Dataset items =>

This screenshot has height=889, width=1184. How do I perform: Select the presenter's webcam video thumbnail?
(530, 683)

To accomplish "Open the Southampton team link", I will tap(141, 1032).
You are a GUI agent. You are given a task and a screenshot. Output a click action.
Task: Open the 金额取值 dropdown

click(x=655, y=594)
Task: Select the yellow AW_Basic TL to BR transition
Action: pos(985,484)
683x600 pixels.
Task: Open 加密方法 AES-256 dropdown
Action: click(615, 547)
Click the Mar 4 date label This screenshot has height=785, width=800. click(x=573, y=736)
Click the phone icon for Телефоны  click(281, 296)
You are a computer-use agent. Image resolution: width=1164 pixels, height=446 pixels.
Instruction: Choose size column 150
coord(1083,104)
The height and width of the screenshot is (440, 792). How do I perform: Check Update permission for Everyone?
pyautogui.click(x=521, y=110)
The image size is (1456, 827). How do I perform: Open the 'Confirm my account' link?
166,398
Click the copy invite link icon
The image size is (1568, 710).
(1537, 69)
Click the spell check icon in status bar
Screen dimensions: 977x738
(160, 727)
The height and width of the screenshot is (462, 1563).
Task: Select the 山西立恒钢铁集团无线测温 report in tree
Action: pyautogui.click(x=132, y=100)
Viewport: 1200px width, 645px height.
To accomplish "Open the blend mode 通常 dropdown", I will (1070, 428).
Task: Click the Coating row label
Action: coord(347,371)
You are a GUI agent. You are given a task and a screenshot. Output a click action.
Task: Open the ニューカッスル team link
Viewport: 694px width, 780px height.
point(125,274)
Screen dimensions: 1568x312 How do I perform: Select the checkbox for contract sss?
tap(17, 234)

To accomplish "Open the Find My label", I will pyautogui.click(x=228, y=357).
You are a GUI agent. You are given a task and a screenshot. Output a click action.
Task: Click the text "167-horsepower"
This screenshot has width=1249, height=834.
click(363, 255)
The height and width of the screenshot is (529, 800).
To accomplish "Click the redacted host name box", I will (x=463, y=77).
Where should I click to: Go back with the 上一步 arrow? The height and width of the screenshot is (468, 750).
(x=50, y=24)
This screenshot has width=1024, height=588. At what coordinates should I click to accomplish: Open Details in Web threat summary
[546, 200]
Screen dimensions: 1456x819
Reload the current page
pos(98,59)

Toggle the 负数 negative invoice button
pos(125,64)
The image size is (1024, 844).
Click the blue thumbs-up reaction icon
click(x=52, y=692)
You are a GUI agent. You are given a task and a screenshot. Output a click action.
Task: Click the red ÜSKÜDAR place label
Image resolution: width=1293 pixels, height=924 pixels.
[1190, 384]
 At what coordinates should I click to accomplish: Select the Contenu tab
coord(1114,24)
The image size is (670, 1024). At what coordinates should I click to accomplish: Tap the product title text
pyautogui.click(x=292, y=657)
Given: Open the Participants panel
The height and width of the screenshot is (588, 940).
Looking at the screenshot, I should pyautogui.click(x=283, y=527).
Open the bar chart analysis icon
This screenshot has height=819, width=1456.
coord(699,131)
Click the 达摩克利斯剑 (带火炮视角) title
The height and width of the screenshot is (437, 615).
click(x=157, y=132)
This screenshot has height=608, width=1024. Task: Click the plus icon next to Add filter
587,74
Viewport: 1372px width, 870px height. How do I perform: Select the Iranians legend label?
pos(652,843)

PROBLEM DETAILS =>
Rewrite all the items above as a JSON list of strings, with one string per line and no blank lines.

EXERCISE OUTPUT =>
[
  "This screenshot has height=889, width=1184. How do I perform: Select the presenter's webcam video thumbnail?",
  "(530, 683)",
  "To accomplish \"Open the Southampton team link\", I will tap(141, 1032).",
  "You are a GUI agent. You are given a task and a screenshot. Output a click action.",
  "Task: Open the 金额取值 dropdown",
  "click(x=655, y=594)",
  "Task: Select the yellow AW_Basic TL to BR transition",
  "Action: pos(985,484)",
  "683x600 pixels.",
  "Task: Open 加密方法 AES-256 dropdown",
  "Action: click(615, 547)",
  "Click the Mar 4 date label This screenshot has height=785, width=800. click(x=573, y=736)",
  "Click the phone icon for Телефоны  click(281, 296)",
  "You are a computer-use agent. Image resolution: width=1164 pixels, height=446 pixels.",
  "Instruction: Choose size column 150",
  "coord(1083,104)",
  "The height and width of the screenshot is (440, 792). How do I perform: Check Update permission for Everyone?",
  "pyautogui.click(x=521, y=110)",
  "The image size is (1456, 827). How do I perform: Open the 'Confirm my account' link?",
  "166,398",
  "Click the copy invite link icon",
  "The image size is (1568, 710).",
  "(1537, 69)",
  "Click the spell check icon in status bar",
  "Screen dimensions: 977x738",
  "(160, 727)",
  "The height and width of the screenshot is (462, 1563).",
  "Task: Select the 山西立恒钢铁集团无线测温 report in tree",
  "Action: pyautogui.click(x=132, y=100)",
  "Viewport: 1200px width, 645px height.",
  "To accomplish \"Open the blend mode 通常 dropdown\", I will (1070, 428).",
  "Task: Click the Coating row label",
  "Action: coord(347,371)",
  "You are a GUI agent. You are given a task and a screenshot. Output a click action.",
  "Task: Open the ニューカッスル team link",
  "Viewport: 694px width, 780px height.",
  "point(125,274)",
  "Screen dimensions: 1568x312 How do I perform: Select the checkbox for contract sss?",
  "tap(17, 234)",
  "To accomplish \"Open the Find My label\", I will pyautogui.click(x=228, y=357).",
  "You are a GUI agent. You are given a task and a screenshot. Output a click action.",
  "Task: Click the text \"167-horsepower\"",
  "This screenshot has width=1249, height=834.",
  "click(363, 255)",
  "The height and width of the screenshot is (529, 800).",
  "To accomplish \"Click the redacted host name box\", I will (x=463, y=77).",
  "Where should I click to: Go back with the 上一步 arrow? The height and width of the screenshot is (468, 750).",
  "(x=50, y=24)",
  "This screenshot has width=1024, height=588. At what coordinates should I click to accomplish: Open Details in Web threat summary",
  "[546, 200]",
  "Screen dimensions: 1456x819",
  "Reload the current page",
  "pos(98,59)",
  "Toggle the 负数 negative invoice button",
  "pos(125,64)",
  "The image size is (1024, 844).",
  "Click the blue thumbs-up reaction icon",
  "click(x=52, y=692)",
  "You are a GUI agent. You are given a task and a screenshot. Output a click action.",
  "Task: Click the red ÜSKÜDAR place label",
  "Image resolution: width=1293 pixels, height=924 pixels.",
  "[1190, 384]",
  " At what coordinates should I click to accomplish: Select the Contenu tab",
  "coord(1114,24)",
  "The image size is (670, 1024). At what coordinates should I click to accomplish: Tap the product title text",
  "pyautogui.click(x=292, y=657)",
  "Given: Open the Participants panel",
  "The height and width of the screenshot is (588, 940).",
  "Looking at the screenshot, I should pyautogui.click(x=283, y=527).",
  "Open the bar chart analysis icon",
  "This screenshot has height=819, width=1456.",
  "coord(699,131)",
  "Click the 达摩克利斯剑 (带火炮视角) title",
  "The height and width of the screenshot is (437, 615).",
  "click(x=157, y=132)",
  "This screenshot has height=608, width=1024. Task: Click the plus icon next to Add filter",
  "587,74",
  "Viewport: 1372px width, 870px height. How do I perform: Select the Iranians legend label?",
  "pos(652,843)"
]